Just two days before the fiscal 2003 budget resolution hits the floor, House GOP leaders lack the votes to pass their $2.1 trillion budget resolution, as hardliners on the Armed Services Committee are threatening to vote no unless it guarantees that the entire $10 billion reserve fund for the war on terrorism is devoted exclusively to defense.

Although the leadership is confident they can resolve the flap and are working closely with the White House to that end, officials from both ends of Pennsylvania Avenue were dealt an unexpected blow last week from none other than Defense Secretary Donald Rumsfeld. Asked to weigh in with the defense hawks in support of the budget's reserve fund, Rumsfeld sent a letter to Capitol Hill that instead gave the hawks more ammunition to argue the budget shortchanges defense.

Earlier this month, 27 GOP members of the House Armed Services Committee, including Armed Services Chairman Bob Stump, R-Ariz., and the chairmen of all five subcommittees, wrote to Speaker Dennis Hastert, R-Ill., saying: "We strongly believe that the House would be sending the wrong message … if we were to, in any way, reduce or divert a portion of the president's defense budget request for other purposes.
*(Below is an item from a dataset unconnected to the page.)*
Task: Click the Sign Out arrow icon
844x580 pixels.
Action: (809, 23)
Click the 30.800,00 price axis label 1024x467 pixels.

Accordingly, we would find it very difficult to support a budget resolution that does not fully provide the president's budget for the national defense function of $396.1 billion in budget authority for [2003]."

But the budget resolution provides $393.8 billion, including the $10 billion war reserve--and most objectionable to defense hawks, it leaves the door open to spending that money on non-defense war expenses by making it available for "activities to respond to or protect against acts or threatened acts of terrorism."

Led by Armed Services Procurement Subcommittee Chairman Curt Weldon, R-Pa., defense hawks held a news conference last Thursday insisting the entire $10 billion "is spent for defense and for nothing else," Weldon said then. "We cannot allow these funds to be used as a piggy-bank for non-defense programs."

Behind the scenes, defense hawks have also said they would prefer that the $10 billion be added to the $369 billion the budget allocates for defense discretionary spending, to bring that figure to $379 billion, but publicly they have focused on ensuring that the fund be used only for defense.

Rumsfeld's letter, which House GOP sources said frustrated the leadership and White House officials trying to bring the hawks back on board, only added fuel to the fire by suggesting the Pentagon needs far more than $10 billion.

Rumsfeld called for Congress "to approve the president's [2003] defense budget of $379 billion, and particularly the $10 billion requested to finance a portion of the increased operations costs to continue the global war against terrorism," rather than specifically endorse the $369 billion plus $10 billion structure of the budget resolution.

After listing several possible uses for the fund, Rumsfeld wrote, "Even so, the $10 billion would only get us through the first few months of [2003]. It is important, though, that we be clear to our people, our coalition partners, and to our enemies that we are committed to winning this war."